Figure 8 shows a neighbor-joining tree generated from a presence/absence matrix of resistance genes for the 30 group 3 Heidelberg isolates having a common PFGE profile. As expected, resistance tended to segregate according to the particular Inc group plasmid they carried and not by clonality or evolutionary relationship. This observation indicated that the presence of specific resistance genes correlates with the particular Inc group of the plasmids. For example, the resistance genes (aphA1, bla_CMY2, sul2, cmlA1, floR) were only detected in isolates that carry an IncA/C plasmid, whereas only isolates carrying an IncHI2 plasmid were found to contain the resistance genes aph, sph, tetC, tetD, and ble. Similarly, the aacC gene only appears to be present in those isolates identified as carrying an IncI1 plasmid. The association of different resistance genes with specific Inc groups is well known. Fig. 8.—

Absence and presence tree of resistance genes among S. Heidelberg isolates associated with paraphyletic group 3. It is a similarity tree based on binary distances under neighbor-joining algorithm for tree construction. The resistance genes and incompatibility group of the resistance plasmid are mapped to the tree.

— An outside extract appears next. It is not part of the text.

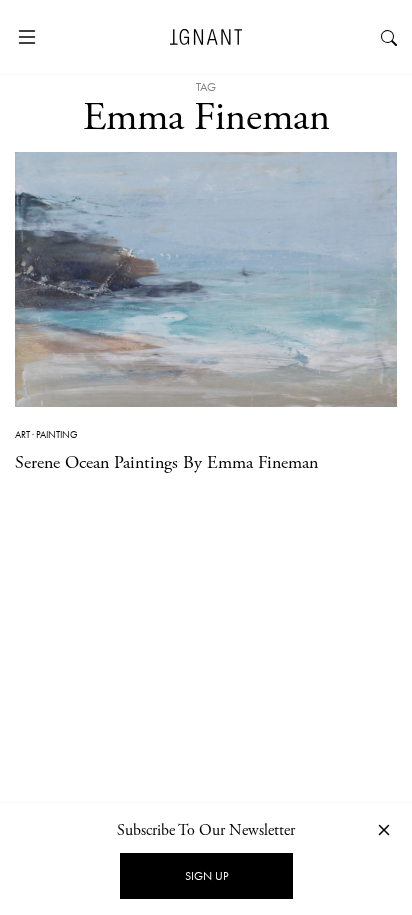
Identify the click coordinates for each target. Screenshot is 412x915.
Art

Plasmids below 8 kb did not carry any antimicrobial resistance or virulence-associated genes. Instead, these smaller plasmids tended to carry genes capable of promoting plasmid mobilization, such as the mbeA, mbeB, mbeC, mbeD genes. S. Heidelberg isolates N189, N653, and N4403, which were originally isolated from chicken breast, carry a small, 3,772 bp plasmid that is identical to the S. Heidelberg SL476 plasmid pSL476_3 (GenBank accession number: CP001119) (Fricke et al. 2011). All group 3 isolates (fig. 3), except isolate 24393, have similar XbaI patterns (JF6X01.0032, JF6X01.0033, JF6X01.0034, JF6X01.0058), and carry a 4,473 bp plasmid that shares high sequence similarity with the S. Heidelberg plasmid pSH1148_4.8 (GenBank accession number: JX494965). SARA 35, which was isolated in Brazil, was found to carry a 6,647 bp ColE1 plasmid (pCFSAN000443_01) that is similar to E. coli plasmid ColE1 (GenBank accession number: J01566).